Local resident recalls working in coal mine

Walter Wettstein went to work in a Crawford County coal mine when he was 12 years old.

When he turned 17, Wettstein couldn’t wait to get out of the mines and enlist in the Navy. Then, World War II was raging.

“It was a bad way to make a living,” said Wettstein, 81, of Lawrence.

Wettstein grew up in Pittsburg. His father worked his entire career in a coal mine. He died at 81 from black lung disease, caused by an accumulation of coal dust in his lungs.

Wettstein’s primary job when he started was to go down into the mines and make sure the coal cars were properly loaded.

“It was kind of scary,” Wettstein said of the first time he went into the mine. “I didn’t really like it.”

Eventually Wettstein got a job on the surface operating a shaft elevator.

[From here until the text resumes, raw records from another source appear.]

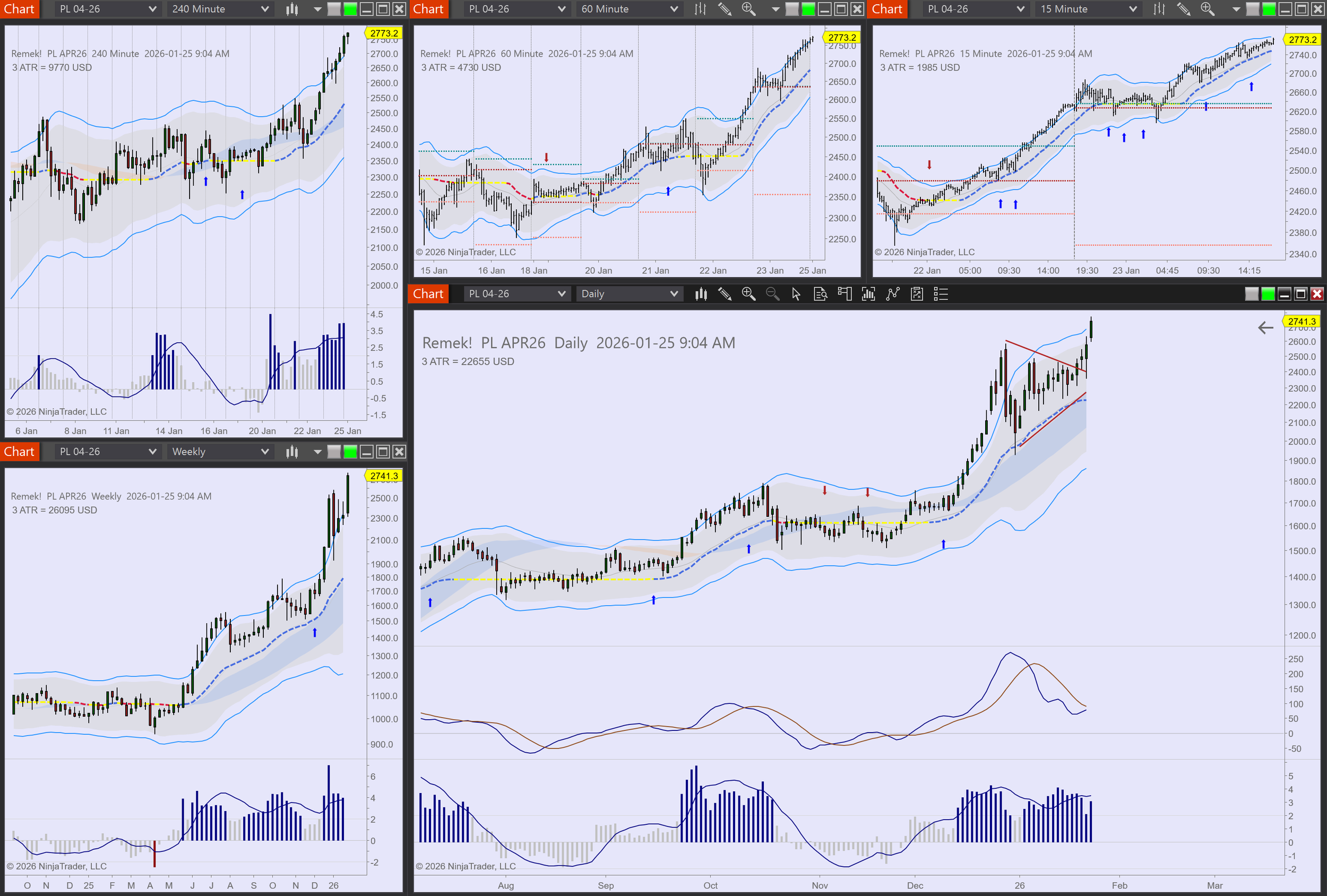This screenshot has width=1327, height=896.
Task: Toggle Chart Trader panel icon on Daily chart
Action: pos(844,294)
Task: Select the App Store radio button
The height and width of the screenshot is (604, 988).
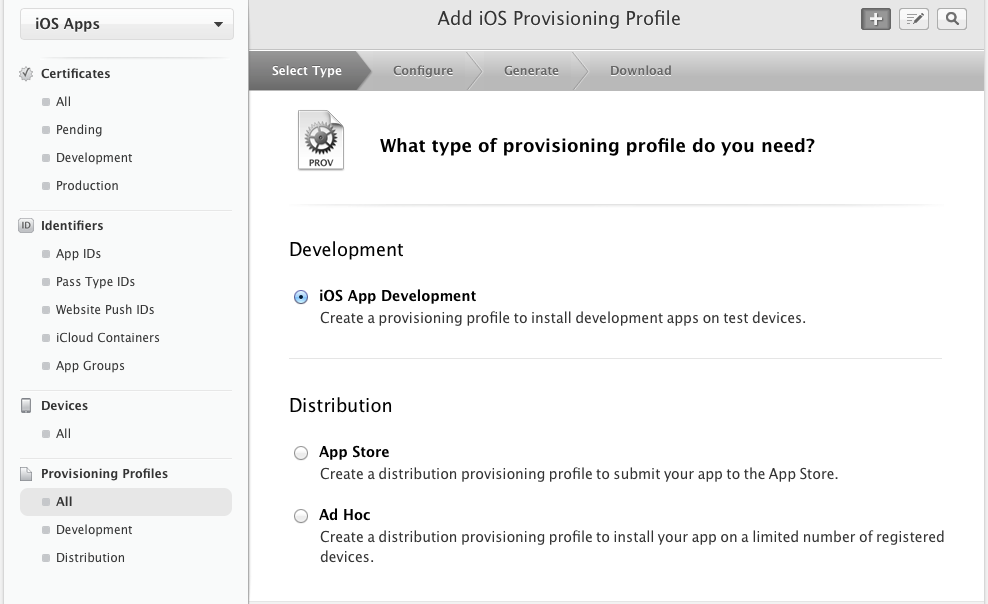Action: point(301,453)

Lawrence coal miner Walter Wettstein

The work was much harder on his father, who would dig out the coal in narrow, low passageways while crawling on his knees. The job was dangerous. Veins of methane gas often was found along with the coal and sometimes it ignited.

“It would burn the shirt off his back,” Wettstein said.

After he got out of the Navy, Wettstein went to work for Kansas Gas and Electric Co. and stayed until he retired.

“I made up my mind after I left I was never going back to the mines,” Wettstein said.